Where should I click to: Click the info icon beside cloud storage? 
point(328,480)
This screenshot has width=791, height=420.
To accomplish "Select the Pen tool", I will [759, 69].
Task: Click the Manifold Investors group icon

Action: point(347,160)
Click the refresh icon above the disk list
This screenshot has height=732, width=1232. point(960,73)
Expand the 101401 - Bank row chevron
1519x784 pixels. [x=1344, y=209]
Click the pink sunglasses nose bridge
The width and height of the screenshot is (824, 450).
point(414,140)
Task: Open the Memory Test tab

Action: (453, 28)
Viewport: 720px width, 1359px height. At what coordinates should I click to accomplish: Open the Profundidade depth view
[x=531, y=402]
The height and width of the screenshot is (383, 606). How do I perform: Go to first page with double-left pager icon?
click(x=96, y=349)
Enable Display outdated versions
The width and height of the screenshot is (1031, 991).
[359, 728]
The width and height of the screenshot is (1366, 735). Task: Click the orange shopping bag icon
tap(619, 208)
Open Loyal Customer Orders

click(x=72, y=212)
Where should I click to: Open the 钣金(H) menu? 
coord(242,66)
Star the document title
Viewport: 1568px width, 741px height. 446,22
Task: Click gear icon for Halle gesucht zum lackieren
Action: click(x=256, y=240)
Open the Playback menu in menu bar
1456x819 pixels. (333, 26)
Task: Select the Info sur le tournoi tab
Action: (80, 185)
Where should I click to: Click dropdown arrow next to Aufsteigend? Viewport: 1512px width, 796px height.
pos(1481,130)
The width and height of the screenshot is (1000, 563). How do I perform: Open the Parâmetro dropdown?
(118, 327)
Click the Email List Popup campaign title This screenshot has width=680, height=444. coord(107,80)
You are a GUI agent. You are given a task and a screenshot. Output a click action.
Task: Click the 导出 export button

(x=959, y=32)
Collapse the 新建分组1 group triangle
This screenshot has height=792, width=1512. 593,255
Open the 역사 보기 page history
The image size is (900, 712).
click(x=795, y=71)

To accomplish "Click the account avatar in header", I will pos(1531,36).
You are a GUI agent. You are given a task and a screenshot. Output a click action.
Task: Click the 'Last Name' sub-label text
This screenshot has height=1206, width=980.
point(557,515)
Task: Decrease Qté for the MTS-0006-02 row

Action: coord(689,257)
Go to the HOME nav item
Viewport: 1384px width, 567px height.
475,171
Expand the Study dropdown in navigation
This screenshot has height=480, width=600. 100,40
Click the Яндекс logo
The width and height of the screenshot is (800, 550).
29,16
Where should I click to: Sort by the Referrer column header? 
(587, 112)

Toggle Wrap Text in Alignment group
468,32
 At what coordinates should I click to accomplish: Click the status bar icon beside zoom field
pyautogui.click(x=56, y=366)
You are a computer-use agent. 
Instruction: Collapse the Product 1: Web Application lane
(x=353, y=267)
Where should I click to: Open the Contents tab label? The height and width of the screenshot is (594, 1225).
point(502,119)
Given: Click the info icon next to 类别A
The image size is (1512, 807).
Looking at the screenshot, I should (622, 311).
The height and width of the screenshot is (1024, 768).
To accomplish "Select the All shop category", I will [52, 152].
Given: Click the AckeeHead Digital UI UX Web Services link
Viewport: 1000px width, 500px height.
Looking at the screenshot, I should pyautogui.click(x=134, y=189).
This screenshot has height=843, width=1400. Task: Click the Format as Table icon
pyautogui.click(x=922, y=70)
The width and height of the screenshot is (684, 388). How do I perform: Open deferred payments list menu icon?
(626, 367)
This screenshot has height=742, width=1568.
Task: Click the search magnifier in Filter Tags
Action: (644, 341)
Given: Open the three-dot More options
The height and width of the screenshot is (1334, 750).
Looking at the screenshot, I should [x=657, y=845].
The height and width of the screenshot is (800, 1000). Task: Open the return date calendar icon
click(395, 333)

———

*EXERCISE OBJECTIVE*.
Reading through the records above, report each line in which the string "will" is found.

*ANSWER SECTION*.
To accomplish "Select the Pen tool", I will [759, 69].
To accomplish "Click the account avatar in header", I will pos(1531,36).
To accomplish "Select the All shop category", I will [52, 152].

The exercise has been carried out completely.